Potpourrii is a WiiWare puzzle video game developed by Dutch studio Abstraction Games. It was released in North America on September 15, 2008, and in Europe on October 10, 2008.

==Gameplay==

Potpourrii is played similar to the games Puzz Loop and Puzzle Bobble. The plot of the game revolves around a group of gnomes repairing their magical forest after a chaotic rampage by an evil warlock frees all the forest spirits. The object of the game is for the player to contain these spirits by matching three or more spirits of the same type in order to make them disappear.

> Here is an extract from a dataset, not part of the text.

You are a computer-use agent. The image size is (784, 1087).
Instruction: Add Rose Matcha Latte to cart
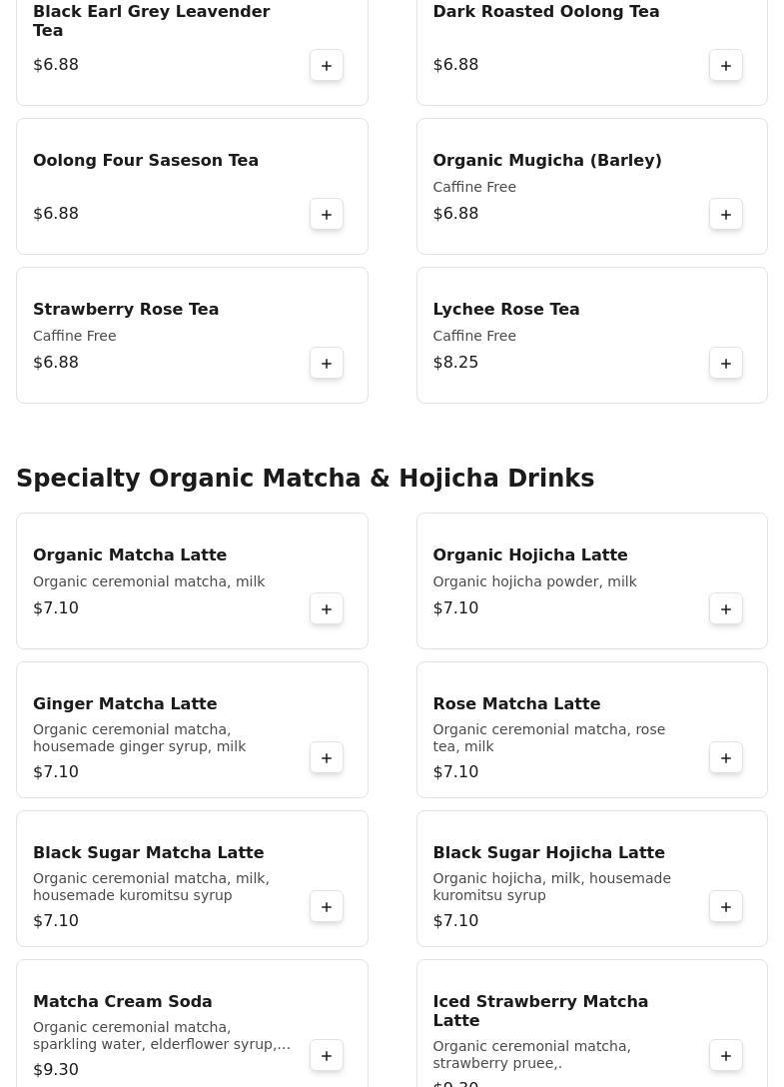pos(726,758)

Players shoot spirits from a cannon on a track that surrounds a swirling whirlpool (the "potpourii") where the spirits are suspended, with each quadrant of the play area corresponding to a different season and the different types of spirits players can shoot. The twist is that instead of simply matching the required number of spirits, the player must add to the cluster a different type of spirit that reacts to them and allows the cluster to disappear.

==Reception==

IGN gave the game 5/10, noting that the "sluggish, sloppy controls" and the lack of a tutorial hurt the game, ultimately claiming Potpourrii is "far too complicated for its own good". However, they did have praise for its "mellow and happy" audio and graphics, despite the latter's muddled and confusing interface. WiiWare World also gave it 5/10, praising its "crisp visuals, captivating art style and cutesy music" yet also disappointed by its "extremely sluggish" gameplay and frustrating control. They also echoed the sentiment about the lack of a tutorial, feeling the game is "a complex and confusing setup for newcomers and the initial difficulty is likely to alienate many gamers". Gaming Target gave the puzzler a 6.7/10 for its original twist on the puzzle genre but also bemoaned about the lack of a tutorial.